= WHAT TO DO =
With the records in front of you, set every one of them down exactly.

= GIVEN INFORMATION =

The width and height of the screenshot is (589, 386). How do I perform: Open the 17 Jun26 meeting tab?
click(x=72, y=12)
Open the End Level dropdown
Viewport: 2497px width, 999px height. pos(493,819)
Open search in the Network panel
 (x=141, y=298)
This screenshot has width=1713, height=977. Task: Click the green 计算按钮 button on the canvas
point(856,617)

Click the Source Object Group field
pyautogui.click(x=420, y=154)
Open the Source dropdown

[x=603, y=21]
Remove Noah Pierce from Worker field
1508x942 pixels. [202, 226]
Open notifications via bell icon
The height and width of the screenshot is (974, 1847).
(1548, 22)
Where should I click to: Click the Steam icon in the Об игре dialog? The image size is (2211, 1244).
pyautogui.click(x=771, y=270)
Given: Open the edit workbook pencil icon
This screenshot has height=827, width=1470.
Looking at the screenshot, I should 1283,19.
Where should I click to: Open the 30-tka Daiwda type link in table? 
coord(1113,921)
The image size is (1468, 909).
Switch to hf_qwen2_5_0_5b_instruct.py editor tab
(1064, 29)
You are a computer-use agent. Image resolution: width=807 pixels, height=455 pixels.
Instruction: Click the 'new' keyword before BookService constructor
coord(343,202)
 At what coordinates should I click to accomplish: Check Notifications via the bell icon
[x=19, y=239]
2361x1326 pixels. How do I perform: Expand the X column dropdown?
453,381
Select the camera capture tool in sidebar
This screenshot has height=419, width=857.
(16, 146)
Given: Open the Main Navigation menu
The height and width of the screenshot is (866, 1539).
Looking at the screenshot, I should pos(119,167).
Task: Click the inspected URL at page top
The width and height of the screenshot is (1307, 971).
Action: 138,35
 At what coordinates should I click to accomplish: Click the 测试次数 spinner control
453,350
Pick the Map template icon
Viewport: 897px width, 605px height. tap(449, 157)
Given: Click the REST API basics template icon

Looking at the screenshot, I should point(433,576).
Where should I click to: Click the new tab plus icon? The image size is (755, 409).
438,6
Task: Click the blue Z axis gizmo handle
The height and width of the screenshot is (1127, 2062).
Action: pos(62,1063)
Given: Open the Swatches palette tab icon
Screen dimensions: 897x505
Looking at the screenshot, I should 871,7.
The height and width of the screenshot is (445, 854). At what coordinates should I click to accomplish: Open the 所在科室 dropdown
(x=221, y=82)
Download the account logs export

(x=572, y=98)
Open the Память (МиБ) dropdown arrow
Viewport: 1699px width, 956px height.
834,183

= OUTPUT OF THE TASK =
The width and height of the screenshot is (589, 386). How do I perform: Open the 17 Jun26 meeting tab?
click(x=72, y=12)
Open the End Level dropdown
Viewport: 2497px width, 999px height. pos(493,819)
Open search in the Network panel
 (x=141, y=298)
This screenshot has width=1713, height=977. Task: Click the green 计算按钮 button on the canvas
point(856,617)

Click the Source Object Group field
pyautogui.click(x=420, y=154)
Open the Source dropdown

[x=603, y=21]
Remove Noah Pierce from Worker field
1508x942 pixels. [202, 226]
Open notifications via bell icon
The height and width of the screenshot is (974, 1847).
(1548, 22)
Where should I click to: Click the Steam icon in the Об игре dialog? The image size is (2211, 1244).
pyautogui.click(x=771, y=270)
Given: Open the edit workbook pencil icon
This screenshot has height=827, width=1470.
Looking at the screenshot, I should 1283,19.
Where should I click to: Open the 30-tka Daiwda type link in table? 
coord(1113,921)
The image size is (1468, 909).
Switch to hf_qwen2_5_0_5b_instruct.py editor tab
(1064, 29)
You are a computer-use agent. Image resolution: width=807 pixels, height=455 pixels.
Instruction: Click the 'new' keyword before BookService constructor
coord(343,202)
 At what coordinates should I click to accomplish: Check Notifications via the bell icon
[x=19, y=239]
2361x1326 pixels. How do I perform: Expand the X column dropdown?
453,381
Select the camera capture tool in sidebar
This screenshot has height=419, width=857.
(16, 146)
Given: Open the Main Navigation menu
The height and width of the screenshot is (866, 1539).
Looking at the screenshot, I should pos(119,167).
Task: Click the inspected URL at page top
The width and height of the screenshot is (1307, 971).
Action: 138,35
 At what coordinates should I click to accomplish: Click the 测试次数 spinner control
453,350
Pick the Map template icon
Viewport: 897px width, 605px height. tap(449, 157)
Given: Click the REST API basics template icon

Looking at the screenshot, I should point(433,576).
Where should I click to: Click the new tab plus icon? The image size is (755, 409).
438,6
Task: Click the blue Z axis gizmo handle
The height and width of the screenshot is (1127, 2062).
Action: pos(62,1063)
Given: Open the Swatches palette tab icon
Screen dimensions: 897x505
Looking at the screenshot, I should 871,7.
The height and width of the screenshot is (445, 854). At what coordinates should I click to accomplish: Open the 所在科室 dropdown
(x=221, y=82)
Download the account logs export

(x=572, y=98)
Open the Память (МиБ) dropdown arrow
Viewport: 1699px width, 956px height.
834,183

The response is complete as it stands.